UNHAS.TV - Suhu tubuh yang menurun drastis bukan hanya soal rasa tidak nyaman. Dalam kondisi tertentu, ini bisa menjadi ancaman serius bagi nyawa.
Hipotermia, kondisi ketika suhu tubuh turun di bawah 35 derajat Celsius, seringkali dianggap sepele—padahal bisa berujung fatal jika tidak ditangani dengan cepat dan tepat.
Hipotermia terjadi saat tubuh kehilangan panas lebih cepat daripada kemampuannya menghasilkan panas. Dalam keadaan normal, suhu tubuh manusia berkisar antara 36,5 hingga 37,5 derajat Celsius.
Penurunan suhu di bawah ambang batas tersebut bisa mengganggu kerja organ vital dan dalam kondisi parah, menyebabkan kehilangan kesadaran hingga kematian.
“Tubuh kita punya mekanisme menjaga suhu ideal,” jelas dr M Harun Iskandar SpPD SpP(K), dokter spesialis paru. “Kalau suhunya turun di bawah 35 derajat, maka itu sudah masuk kategori hipotermia. Harus segera ditangani.”
Gejala awal hipotermia sering kali tak disadari. Tubuh menggigil, kulit pucat, dan merasa sangat lelah bisa menjadi tanda awal.
Dalam fase yang lebih berat, korban bisa mulai mengalami penurunan kesadaran, bicara tidak jelas, hingga detak jantung yang melambat. Sayangnya, gejala ini sering keliru dianggap sebagai kelelahan biasa.
.webp)
Kondisi ini kerap terjadi pada pendaki gunung atau wisatawan yang mengunjungi tempat bersuhu rendah tanpa persiapan memadai. Namun, menurut dr. Harun, siapa pun bisa mengalami hipotermia, termasuk masyarakat perkotaan.

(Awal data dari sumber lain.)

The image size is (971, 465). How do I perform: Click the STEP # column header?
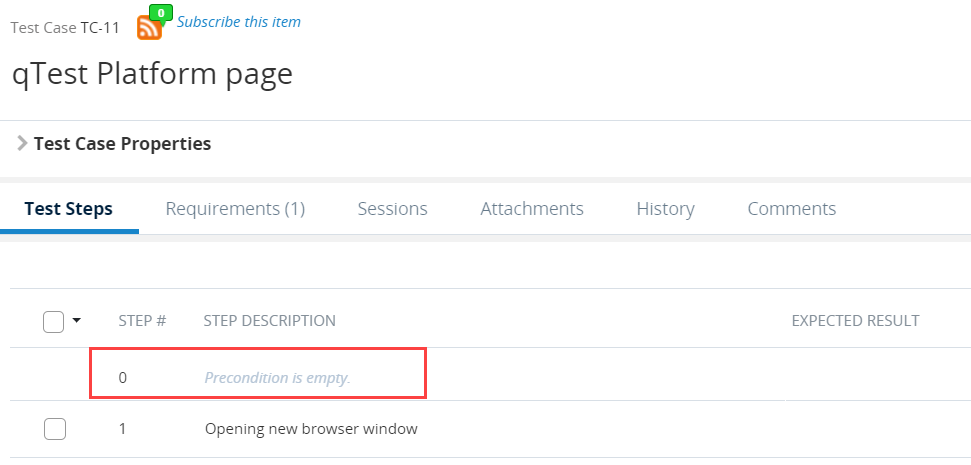[x=142, y=321]
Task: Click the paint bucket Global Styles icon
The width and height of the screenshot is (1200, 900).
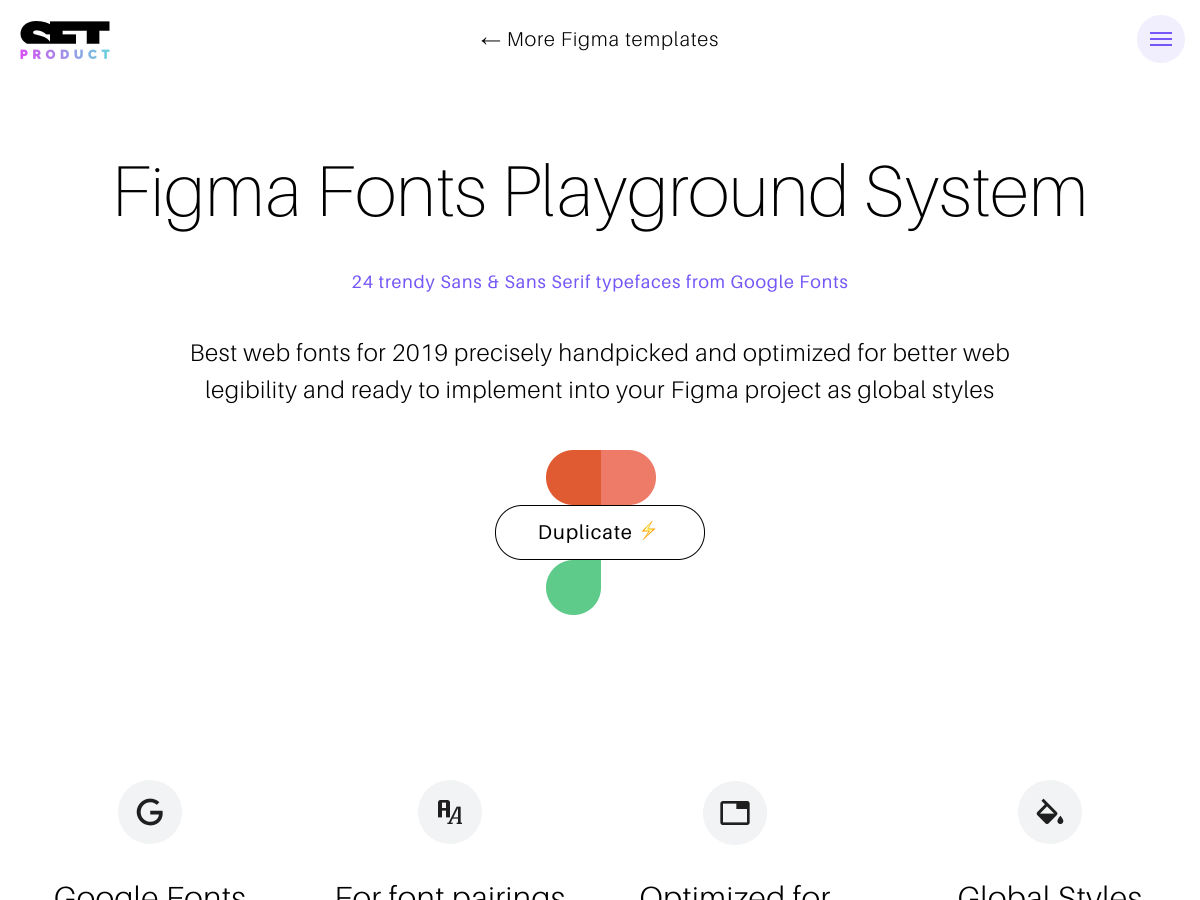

“Di rumah pun bisa terjadi, terutama pada bayi dan lansia. Sistem pengaturan suhu tubuh mereka belum atau tidak lagi sekuat orang dewasa,” tambahnya.
Pencegahan menjadi langkah utama untuk melindungi diri dari hipotermia. Perencanaan matang sebelum melakukan perjalanan ke daerah dingin, pemilihan pakaian berlapis, jaket tahan air, serta pelindung kepala, tangan, dan kaki sangat krusial.
“Identifikasi dulu ke mana kita akan pergi,” kata dr. Harun. “Kalau ke tempat dingin, siapkan pakaian yang menyerap di dalam dan tahan air di luar. Jangan sampai lupa pelindung untuk bagian tubuh yang mudah kehilangan panas seperti kepala dan kaki.”
Menjaga daya tahan tubuh juga penting. Makan makanan bernutrisi, tetap terhidrasi, dan menghindari bepergian dalam kondisi tubuh tidak fit bisa mengurangi risiko.
Dalam kondisi darurat, penting untuk segera mencari tempat hangat, menambah lapisan pakaian, dan memberikan minuman hangat untuk membantu menaikkan suhu tubuh.
Hipotermia tidak memandang usia. Bayi dan lansia menjadi kelompok yang paling rentan. Dalam suhu dingin ruangan tanpa pemanas yang memadai, risiko hipotermia tetap ada, terutama jika tubuh tidak cukup terlindungi.
Menurut catatan medis, kasus hipotermia di Indonesia masih sering tidak terdiagnosis dengan tepat. Kurangnya kesadaran masyarakat dan minimnya literasi medis tentang gejala dan penanganan pertama menyebabkan kondisi ini dianggap biasa atau terlambat disadari.
Sebagai langkah edukatif, para tenaga kesehatan mendorong pentingnya literasi mengenai hipotermia, termasuk tanda-tandanya dan cara menanganinya. Terutama bagi komunitas pecinta alam, orang tua dengan bayi kecil, serta keluarga dengan anggota lansia.
Dalam suhu dingin, nyawa bisa terancam dalam hitungan jam—atau bahkan menit. Maka dari itu, memahami dan waspada terhadap hipotermia bisa menjadi langkah sederhana yang menyelamatkan hidup. “Lebih baik mencegah daripada merawat dalam keadaan darurat,” tutup dr. Harun.